=== Listed records ===
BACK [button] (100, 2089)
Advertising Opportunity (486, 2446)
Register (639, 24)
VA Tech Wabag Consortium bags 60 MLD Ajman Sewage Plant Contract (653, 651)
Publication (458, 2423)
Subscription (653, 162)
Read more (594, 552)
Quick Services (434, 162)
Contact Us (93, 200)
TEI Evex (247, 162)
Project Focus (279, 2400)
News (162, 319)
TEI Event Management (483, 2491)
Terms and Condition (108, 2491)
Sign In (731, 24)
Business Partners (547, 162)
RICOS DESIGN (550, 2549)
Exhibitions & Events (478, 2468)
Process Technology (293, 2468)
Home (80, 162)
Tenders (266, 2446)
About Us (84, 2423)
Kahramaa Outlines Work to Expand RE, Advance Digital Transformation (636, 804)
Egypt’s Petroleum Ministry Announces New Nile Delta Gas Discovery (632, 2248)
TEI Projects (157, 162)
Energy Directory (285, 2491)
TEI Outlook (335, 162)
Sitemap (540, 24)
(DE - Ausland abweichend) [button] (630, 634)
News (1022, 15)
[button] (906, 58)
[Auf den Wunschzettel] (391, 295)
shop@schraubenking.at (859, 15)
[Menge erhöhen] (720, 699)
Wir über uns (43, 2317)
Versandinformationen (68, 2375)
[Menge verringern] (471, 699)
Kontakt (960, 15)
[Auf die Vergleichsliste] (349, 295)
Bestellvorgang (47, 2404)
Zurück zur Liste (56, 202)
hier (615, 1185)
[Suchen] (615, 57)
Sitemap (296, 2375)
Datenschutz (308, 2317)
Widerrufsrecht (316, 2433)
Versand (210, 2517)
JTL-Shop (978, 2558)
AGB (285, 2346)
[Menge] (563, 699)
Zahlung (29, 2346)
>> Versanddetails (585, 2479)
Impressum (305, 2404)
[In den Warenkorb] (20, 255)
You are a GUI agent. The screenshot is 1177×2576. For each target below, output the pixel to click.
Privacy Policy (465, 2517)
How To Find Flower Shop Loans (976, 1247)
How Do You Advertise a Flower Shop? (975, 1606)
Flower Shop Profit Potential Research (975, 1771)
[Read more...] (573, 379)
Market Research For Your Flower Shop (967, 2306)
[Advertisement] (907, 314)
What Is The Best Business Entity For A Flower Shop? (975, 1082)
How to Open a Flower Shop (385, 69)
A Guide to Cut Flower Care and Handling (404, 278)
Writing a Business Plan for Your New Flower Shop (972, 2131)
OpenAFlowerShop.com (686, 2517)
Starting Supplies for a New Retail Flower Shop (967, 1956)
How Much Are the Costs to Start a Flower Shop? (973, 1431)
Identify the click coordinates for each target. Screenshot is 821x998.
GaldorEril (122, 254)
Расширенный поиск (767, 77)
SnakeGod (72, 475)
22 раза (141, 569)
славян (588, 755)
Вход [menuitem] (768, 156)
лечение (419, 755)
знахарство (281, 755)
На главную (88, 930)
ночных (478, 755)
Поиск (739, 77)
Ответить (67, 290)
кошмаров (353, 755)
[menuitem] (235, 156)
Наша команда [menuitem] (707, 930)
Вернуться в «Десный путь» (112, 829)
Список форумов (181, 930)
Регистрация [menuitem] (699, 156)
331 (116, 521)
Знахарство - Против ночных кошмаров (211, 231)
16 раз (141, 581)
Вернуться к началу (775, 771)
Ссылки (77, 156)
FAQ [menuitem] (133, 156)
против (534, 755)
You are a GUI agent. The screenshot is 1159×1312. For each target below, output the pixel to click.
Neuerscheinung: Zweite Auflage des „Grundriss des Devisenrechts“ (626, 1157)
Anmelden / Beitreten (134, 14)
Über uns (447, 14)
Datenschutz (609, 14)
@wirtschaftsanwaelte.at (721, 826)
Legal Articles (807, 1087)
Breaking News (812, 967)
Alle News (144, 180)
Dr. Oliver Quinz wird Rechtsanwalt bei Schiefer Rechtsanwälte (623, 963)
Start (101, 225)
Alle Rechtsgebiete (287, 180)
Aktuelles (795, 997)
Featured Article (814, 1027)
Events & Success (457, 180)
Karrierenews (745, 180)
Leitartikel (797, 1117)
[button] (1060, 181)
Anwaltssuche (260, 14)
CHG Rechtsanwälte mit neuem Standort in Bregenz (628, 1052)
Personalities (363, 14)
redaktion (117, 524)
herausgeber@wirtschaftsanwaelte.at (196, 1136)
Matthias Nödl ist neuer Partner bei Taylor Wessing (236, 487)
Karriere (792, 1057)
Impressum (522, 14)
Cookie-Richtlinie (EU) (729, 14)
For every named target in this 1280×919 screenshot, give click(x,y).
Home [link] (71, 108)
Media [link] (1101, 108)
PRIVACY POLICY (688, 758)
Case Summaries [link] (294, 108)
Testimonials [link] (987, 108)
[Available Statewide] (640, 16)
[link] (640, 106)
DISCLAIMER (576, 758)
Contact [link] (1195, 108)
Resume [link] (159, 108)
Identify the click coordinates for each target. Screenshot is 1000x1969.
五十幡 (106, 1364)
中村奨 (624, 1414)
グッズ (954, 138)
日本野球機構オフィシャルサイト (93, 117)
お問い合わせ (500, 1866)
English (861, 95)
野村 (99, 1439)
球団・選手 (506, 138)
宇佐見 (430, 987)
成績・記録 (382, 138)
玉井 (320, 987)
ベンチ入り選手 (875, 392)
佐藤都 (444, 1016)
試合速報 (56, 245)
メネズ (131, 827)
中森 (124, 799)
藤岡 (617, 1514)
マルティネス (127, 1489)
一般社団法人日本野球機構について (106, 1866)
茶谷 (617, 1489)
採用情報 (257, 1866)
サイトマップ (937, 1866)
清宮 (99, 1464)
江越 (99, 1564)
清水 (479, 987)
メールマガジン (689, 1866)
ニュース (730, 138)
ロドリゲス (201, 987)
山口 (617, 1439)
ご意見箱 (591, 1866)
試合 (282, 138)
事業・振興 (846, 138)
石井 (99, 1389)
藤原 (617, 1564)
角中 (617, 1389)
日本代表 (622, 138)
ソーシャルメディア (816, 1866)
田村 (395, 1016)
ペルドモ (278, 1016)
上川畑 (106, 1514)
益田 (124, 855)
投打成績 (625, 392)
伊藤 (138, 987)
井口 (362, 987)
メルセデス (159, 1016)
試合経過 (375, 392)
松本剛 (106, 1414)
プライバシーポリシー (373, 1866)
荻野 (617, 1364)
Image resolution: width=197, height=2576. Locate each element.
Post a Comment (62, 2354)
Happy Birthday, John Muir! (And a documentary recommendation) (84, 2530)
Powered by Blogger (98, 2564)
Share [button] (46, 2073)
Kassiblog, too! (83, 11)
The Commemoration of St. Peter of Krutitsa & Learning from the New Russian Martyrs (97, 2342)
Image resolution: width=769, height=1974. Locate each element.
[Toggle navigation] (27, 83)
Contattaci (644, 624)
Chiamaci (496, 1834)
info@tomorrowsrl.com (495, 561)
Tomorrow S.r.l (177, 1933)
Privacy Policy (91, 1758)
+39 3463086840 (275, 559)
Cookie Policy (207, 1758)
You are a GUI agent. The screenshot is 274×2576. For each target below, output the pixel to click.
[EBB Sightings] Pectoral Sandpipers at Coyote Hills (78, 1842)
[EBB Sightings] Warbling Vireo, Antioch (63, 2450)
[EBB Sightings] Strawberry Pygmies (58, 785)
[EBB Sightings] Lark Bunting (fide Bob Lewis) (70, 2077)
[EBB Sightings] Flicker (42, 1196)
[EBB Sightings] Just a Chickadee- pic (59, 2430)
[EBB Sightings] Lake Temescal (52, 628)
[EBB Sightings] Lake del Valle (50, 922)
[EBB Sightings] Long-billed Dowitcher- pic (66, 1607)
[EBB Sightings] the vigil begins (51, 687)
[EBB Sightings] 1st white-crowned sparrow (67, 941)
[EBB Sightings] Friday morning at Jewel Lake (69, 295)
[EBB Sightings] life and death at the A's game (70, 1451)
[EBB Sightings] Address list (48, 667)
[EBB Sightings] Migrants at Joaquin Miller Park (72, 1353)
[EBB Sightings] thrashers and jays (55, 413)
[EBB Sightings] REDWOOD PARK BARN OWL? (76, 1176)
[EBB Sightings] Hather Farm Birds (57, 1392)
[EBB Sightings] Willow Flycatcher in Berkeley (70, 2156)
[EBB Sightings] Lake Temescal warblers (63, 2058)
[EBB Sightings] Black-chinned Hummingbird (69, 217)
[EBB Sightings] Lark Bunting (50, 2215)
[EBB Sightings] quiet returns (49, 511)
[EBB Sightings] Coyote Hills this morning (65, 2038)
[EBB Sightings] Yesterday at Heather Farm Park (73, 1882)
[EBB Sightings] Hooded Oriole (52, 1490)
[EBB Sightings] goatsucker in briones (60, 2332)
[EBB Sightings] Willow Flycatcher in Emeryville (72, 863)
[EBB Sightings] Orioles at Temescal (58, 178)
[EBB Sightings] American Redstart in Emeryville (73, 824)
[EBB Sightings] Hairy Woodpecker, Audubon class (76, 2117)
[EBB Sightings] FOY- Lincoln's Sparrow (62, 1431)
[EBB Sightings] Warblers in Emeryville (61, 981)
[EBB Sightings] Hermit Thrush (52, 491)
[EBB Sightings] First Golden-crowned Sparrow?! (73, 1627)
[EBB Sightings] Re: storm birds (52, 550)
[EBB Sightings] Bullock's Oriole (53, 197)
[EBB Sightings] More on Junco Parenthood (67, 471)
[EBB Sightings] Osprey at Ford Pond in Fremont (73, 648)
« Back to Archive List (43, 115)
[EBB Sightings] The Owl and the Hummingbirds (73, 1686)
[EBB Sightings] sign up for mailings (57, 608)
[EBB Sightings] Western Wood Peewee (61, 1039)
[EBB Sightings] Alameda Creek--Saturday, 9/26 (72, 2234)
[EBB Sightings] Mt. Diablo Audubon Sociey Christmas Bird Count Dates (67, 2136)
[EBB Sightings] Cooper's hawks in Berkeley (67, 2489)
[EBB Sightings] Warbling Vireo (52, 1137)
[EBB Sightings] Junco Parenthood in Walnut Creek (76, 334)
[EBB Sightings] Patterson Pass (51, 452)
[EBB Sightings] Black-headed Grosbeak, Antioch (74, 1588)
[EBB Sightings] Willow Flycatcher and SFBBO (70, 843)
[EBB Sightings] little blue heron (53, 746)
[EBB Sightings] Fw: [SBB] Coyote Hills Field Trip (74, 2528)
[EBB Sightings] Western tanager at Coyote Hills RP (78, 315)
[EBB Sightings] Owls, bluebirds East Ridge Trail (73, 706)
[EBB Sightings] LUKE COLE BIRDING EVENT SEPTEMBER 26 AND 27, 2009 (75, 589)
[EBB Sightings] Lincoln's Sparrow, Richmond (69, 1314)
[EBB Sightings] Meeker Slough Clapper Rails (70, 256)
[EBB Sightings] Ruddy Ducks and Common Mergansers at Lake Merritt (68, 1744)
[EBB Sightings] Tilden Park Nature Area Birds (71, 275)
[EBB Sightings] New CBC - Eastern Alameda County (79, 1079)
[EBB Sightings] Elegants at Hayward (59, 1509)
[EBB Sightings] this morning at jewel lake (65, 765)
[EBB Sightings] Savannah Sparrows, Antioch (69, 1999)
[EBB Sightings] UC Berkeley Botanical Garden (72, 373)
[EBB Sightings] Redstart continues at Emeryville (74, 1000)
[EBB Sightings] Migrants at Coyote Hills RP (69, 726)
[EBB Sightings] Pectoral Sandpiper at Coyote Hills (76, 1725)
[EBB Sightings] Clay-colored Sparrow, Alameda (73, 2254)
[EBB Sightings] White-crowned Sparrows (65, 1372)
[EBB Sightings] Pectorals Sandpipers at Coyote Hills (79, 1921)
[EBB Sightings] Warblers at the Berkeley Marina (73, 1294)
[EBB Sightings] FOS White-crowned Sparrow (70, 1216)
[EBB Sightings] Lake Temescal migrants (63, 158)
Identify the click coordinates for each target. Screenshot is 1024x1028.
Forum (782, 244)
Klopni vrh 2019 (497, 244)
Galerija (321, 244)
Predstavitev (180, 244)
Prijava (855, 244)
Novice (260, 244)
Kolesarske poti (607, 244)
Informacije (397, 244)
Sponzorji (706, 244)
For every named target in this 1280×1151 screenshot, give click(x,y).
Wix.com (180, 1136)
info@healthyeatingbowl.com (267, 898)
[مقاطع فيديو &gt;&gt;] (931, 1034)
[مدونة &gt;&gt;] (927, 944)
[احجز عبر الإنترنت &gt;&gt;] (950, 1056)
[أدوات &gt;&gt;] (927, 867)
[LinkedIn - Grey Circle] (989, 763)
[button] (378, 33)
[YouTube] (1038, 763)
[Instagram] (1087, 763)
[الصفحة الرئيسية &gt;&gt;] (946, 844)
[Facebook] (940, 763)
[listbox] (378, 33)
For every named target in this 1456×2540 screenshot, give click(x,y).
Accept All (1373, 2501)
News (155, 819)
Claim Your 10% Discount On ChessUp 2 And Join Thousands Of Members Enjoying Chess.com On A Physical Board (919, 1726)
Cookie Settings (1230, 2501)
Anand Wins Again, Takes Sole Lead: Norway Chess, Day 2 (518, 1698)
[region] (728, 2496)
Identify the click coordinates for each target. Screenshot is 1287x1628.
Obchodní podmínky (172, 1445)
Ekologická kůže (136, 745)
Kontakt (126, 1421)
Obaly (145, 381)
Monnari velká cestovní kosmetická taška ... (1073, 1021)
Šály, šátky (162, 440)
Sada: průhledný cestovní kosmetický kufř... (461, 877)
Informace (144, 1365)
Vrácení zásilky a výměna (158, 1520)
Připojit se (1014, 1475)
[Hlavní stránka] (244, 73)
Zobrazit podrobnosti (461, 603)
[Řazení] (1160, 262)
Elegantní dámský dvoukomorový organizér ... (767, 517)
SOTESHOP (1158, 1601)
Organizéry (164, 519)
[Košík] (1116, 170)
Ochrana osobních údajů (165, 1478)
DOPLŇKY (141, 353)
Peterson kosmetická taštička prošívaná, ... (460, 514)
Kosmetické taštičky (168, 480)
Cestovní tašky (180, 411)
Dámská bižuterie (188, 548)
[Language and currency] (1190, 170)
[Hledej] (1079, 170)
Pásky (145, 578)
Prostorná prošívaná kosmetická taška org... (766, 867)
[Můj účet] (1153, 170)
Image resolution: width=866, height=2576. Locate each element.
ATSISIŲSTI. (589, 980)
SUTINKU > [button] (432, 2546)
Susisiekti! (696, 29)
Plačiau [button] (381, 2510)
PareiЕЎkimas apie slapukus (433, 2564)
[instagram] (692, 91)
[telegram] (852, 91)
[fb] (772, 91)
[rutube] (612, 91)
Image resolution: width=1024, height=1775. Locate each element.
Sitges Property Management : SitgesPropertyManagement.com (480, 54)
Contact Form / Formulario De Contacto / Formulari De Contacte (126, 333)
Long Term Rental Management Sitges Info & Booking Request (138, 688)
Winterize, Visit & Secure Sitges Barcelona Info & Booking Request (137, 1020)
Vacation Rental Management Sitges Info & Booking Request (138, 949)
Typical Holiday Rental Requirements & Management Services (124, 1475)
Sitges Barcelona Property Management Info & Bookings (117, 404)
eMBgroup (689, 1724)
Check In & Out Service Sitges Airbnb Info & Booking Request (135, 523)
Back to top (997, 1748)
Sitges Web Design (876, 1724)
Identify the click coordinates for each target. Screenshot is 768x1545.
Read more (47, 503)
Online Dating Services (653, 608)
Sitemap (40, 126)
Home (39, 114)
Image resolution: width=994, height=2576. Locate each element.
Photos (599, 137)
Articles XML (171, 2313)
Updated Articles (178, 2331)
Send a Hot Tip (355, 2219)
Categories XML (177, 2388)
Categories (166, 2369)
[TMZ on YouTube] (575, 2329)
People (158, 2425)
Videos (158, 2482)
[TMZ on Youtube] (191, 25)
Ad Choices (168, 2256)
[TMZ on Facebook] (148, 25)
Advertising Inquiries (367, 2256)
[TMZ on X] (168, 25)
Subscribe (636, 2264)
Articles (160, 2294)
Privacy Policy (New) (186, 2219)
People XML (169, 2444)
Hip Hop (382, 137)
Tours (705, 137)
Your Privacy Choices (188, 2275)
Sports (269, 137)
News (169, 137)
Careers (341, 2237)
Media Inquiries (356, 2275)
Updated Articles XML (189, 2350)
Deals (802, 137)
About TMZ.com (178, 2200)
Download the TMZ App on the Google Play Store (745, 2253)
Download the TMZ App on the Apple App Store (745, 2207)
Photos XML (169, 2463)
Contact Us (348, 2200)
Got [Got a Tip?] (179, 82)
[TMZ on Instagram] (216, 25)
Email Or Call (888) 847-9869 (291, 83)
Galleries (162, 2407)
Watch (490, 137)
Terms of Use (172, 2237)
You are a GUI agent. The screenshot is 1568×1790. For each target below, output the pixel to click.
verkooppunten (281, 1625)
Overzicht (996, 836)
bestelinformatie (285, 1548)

=== Task directions ===
Please give the data again, everything from the line containing "Monnari velká cestovní" down to the line containing "[instagram] (692, 91)", with "Pásky" changed to "Opasky" and everything else left as it is.

=== Result of the exercise ===
Monnari velká cestovní kosmetická taška ... (1073, 1021)
Šály, šátky (162, 440)
Sada: průhledný cestovní kosmetický kufř... (461, 877)
Informace (144, 1365)
Vrácení zásilky a výměna (158, 1520)
Připojit se (1014, 1475)
[Hlavní stránka] (244, 73)
Zobrazit podrobnosti (461, 603)
[Řazení] (1160, 262)
Elegantní dámský dvoukomorový organizér ... (767, 517)
SOTESHOP (1158, 1601)
Organizéry (164, 519)
[Košík] (1116, 170)
Ochrana osobních údajů (165, 1478)
DOPLŇKY (141, 353)
Peterson kosmetická taštička prošívaná, ... (460, 514)
Kosmetické taštičky (168, 480)
Cestovní tašky (180, 411)
Dámská bižuterie (188, 548)
[Language and currency] (1190, 170)
[Hledej] (1079, 170)
Opasky (145, 578)
Prostorná prošívaná kosmetická taška org... (766, 867)
[Můj účet] (1153, 170)
Image resolution: width=866, height=2576. Locate each element.
ATSISIŲSTI. (589, 980)
SUTINKU > [button] (432, 2546)
Susisiekti! (696, 29)
Plačiau [button] (381, 2510)
PareiЕЎkimas apie slapukus (433, 2564)
[instagram] (692, 91)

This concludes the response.